UN-Vertreter haben die Situation in Gaza als „apokalyptisch“, „die Hölle auf Erden“ und „jenseits von katastrophal“ bezeichnet und gesagt, dass der humanitären Gemeinschaft „die Worte ausgehen, um zu beschreiben, was in Gaza geschieht“.
UN-Vertreter haben betont, dass "die palästinensische Zivilbevölkerung bis zu dem Punkt entmenschlicht wird, als sei sie des Überlebens unwürdig", und haben die Situation in Gaza als "einen Krieg ohne Grenzen" beschrieben und festgestellt, dass sie "Zeugen von Kriegshandlungen in Gaza sind, die eine völlige Missachtung menschlichen Lebens darstellen".
Mehr als 2 Millionen Menschen sind nach wie vor in dem Territorium gefangen, werden bombardiert und hungern, während die israelischen Angriffe auf Zivilisten, Mitarbeiter von Hilfsorganisationen, UN-Personal, Krankenhäuser, Krankenwagen und andere Zivile ungestraft fortgesetzt werden.
Am Sonntag markierte Israels neunwöchige Belagerung des Gebiets den bei weitem längsten Zeitraum in der Geschichte, in dem die israelische Regierung den Zugang zu Hilfsgütern und Waren in den Gazastreifen blockiert hat, wobei die Kampfhandlungen andauern und die Hilfsgüter ausgegangen sind. Jetzt bricht die lebensrettende Versorgung zusammen.
Vor der totalen Belagerung durch die israelische Regierung wurde die humanitäre Hilfe für den Gazastreifen über ein Jahr lang von den israelischen Behörden behindert, was einen schweren Verstoß gegen das humanitäre Völkerrecht darstellt und offensichtlich als Methode der Kriegsführung - ein Kriegsverbrechen - eingesetzt wird.

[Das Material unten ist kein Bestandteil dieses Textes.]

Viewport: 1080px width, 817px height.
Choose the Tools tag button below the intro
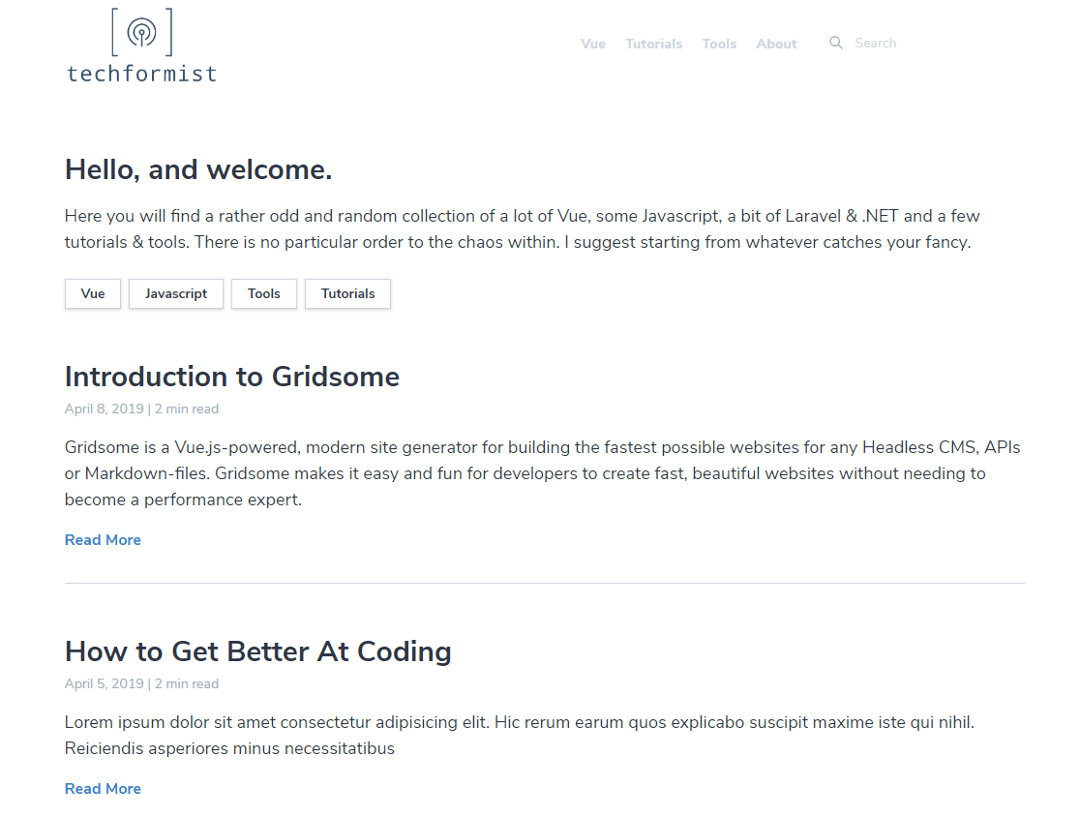click(264, 294)
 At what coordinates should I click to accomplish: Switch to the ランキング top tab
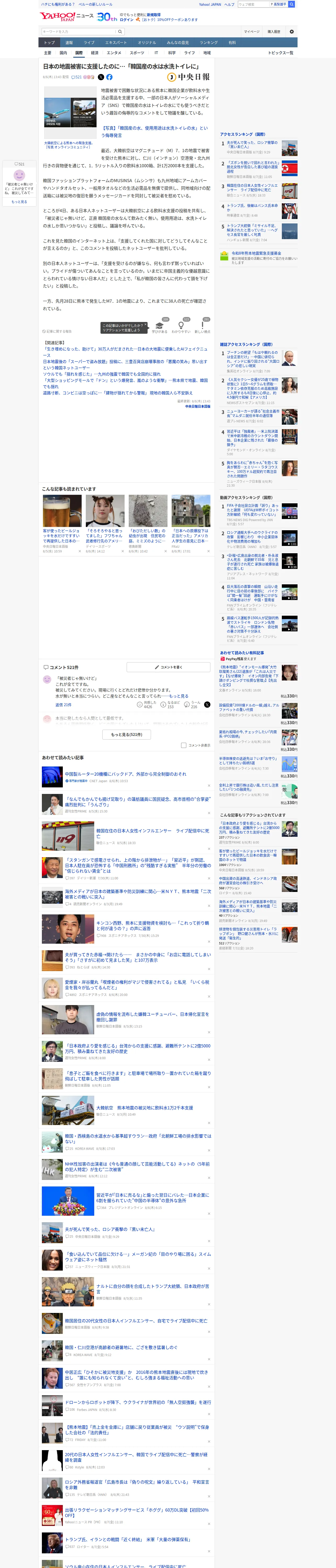coord(209,43)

Führende Menschenrechtsgruppen und Menschenrechtsexperten weisen darauf hin, dass die totale Blockade der humanitären Hilfe nicht nur ein eklatantes Kriegsverbrechen darstellt, sondern Teil eines Völkermords an der Bevölkerung des Gazastreifens ist, da die Maßnahmen der israelischen Regierung unverkennbar darauf abzielen, bewusst Lebensbedingungen zu schaffen, die auf die physische Vernichtung einer Gruppe oder eines Teils einer Gruppe abzielen.
Gleichzeitig ist der Krieg Israels in Gaza weiterhin durch schwere Kriegsverbrechen und Verbrechen gegen die Menschlichkeit gekennzeichnet, die von Angehörigen des israelischen Militärs, hochrangigen Regierungsvertretern und -beamten begangen werden.
Zu den schlimmsten Verbrechen im Gazastreifen, die von israelischen Amtsträgern zu verantworten sind, gehören die kollektive Bestrafung von Zivilisten, der Einsatz von Hunger als Methode der Kriegsführung, die Verweigerung humanitärer Hilfe, unverhältnismäßige Angriffe, vorsätzliche Angriffe auf zivile Objekte, die gezielte Tötung von Zivilisten, die wahllose Tötung von Zivilisten, die gezielte Tötung von Mitarbeitern von Hilfsorganisationen, Vertreibung und Zwangsumsiedlung der Bevölkerung, Folter, Verschleppungen und andere grausame Verbrechen.
Obwohl israelische Amtsträger beschuldigt werden, einige der schlimmsten Verbrechen zu verüben, die der Menschheit bekannt sind, erhält die israelische Regierung weiterhin finanzielle, militärische und politische Unterstützung von der Regierung der Vereinigten Staaten und einigen anderen verbündeten Staaten.
Weitere Informationen
Vollständiger Text: Erklärung des Humanitären Länderteams für die besetzten palästinensischen Gebiete - über die grundsätzliche Bereitstellung von Hilfe in Gaza, Amt der Vereinten Nationen für die Koordinierung humanitärer Angelegenheiten, veröffentlicht am 4. Mai 2025 (in Englisch)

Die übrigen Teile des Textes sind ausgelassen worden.